Raw data: Begin
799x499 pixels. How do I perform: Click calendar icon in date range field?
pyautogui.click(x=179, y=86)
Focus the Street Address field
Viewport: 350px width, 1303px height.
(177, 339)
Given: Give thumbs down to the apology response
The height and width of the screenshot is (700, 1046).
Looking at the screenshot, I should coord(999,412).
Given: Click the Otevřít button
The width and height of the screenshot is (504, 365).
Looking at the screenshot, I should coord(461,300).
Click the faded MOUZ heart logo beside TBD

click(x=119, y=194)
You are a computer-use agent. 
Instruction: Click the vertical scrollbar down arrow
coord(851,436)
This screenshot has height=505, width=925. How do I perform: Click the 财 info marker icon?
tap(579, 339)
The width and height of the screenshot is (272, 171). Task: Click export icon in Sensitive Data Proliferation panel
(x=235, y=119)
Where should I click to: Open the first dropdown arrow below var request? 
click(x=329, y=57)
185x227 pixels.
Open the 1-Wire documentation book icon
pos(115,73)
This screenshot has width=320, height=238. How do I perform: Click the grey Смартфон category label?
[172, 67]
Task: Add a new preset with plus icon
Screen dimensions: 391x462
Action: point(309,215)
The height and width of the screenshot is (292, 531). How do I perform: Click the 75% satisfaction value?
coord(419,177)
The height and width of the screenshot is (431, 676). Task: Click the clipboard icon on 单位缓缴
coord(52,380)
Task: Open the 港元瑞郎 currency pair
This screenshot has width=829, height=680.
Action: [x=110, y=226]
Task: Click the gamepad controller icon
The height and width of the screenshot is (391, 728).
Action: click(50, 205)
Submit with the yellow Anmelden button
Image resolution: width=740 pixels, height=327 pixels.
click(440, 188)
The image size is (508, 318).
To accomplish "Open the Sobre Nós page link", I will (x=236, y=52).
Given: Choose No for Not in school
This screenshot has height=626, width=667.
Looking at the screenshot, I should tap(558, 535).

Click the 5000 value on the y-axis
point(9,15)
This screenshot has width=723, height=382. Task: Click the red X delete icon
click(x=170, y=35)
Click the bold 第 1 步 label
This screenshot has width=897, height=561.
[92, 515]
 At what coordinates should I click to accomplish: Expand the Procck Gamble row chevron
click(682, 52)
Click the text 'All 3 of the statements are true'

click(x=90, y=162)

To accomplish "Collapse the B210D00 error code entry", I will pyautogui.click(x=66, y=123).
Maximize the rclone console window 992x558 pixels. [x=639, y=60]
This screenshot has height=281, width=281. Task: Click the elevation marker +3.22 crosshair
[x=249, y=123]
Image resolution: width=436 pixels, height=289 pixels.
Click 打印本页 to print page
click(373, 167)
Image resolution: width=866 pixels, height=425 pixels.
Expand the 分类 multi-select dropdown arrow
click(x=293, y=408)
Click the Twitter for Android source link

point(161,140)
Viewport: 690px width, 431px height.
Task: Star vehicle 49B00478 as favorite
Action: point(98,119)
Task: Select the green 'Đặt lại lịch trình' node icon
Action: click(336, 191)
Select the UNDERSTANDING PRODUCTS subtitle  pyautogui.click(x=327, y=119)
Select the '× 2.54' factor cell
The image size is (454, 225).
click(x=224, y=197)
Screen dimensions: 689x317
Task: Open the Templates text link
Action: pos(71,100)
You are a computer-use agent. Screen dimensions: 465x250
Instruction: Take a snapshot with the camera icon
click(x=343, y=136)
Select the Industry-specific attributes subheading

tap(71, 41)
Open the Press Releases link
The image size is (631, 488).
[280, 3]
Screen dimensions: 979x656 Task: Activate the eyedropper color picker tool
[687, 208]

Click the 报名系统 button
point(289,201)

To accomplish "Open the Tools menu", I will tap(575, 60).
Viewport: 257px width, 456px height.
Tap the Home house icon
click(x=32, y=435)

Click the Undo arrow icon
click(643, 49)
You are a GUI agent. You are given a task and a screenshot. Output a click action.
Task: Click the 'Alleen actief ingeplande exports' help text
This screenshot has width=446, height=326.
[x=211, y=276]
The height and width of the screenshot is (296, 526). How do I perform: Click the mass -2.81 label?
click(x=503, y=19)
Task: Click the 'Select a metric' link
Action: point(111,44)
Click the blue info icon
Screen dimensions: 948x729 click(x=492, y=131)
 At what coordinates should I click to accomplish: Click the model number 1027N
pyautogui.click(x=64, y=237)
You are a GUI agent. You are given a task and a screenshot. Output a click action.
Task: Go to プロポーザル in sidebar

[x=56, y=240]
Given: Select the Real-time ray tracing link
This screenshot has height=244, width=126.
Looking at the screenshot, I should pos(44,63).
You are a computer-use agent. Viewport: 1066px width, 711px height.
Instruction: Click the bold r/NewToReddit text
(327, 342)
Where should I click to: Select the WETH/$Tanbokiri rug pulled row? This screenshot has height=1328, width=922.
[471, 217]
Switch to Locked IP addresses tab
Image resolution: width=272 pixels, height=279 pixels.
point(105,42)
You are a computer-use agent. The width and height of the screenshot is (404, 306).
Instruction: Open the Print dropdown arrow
Raw data: End
## [What you have to do]
Only the lines above from the line with "Given: Select the Real-time ray tracing link" to the line with "Switch to Locked IP addresses tab", those two lines included, should be reproduced exactly.

## [Solution for this exercise]
Given: Select the Real-time ray tracing link
This screenshot has height=244, width=126.
Looking at the screenshot, I should pos(44,63).
You are a computer-use agent. Viewport: 1066px width, 711px height.
Instruction: Click the bold r/NewToReddit text
(327, 342)
Where should I click to: Select the WETH/$Tanbokiri rug pulled row? This screenshot has height=1328, width=922.
[471, 217]
Switch to Locked IP addresses tab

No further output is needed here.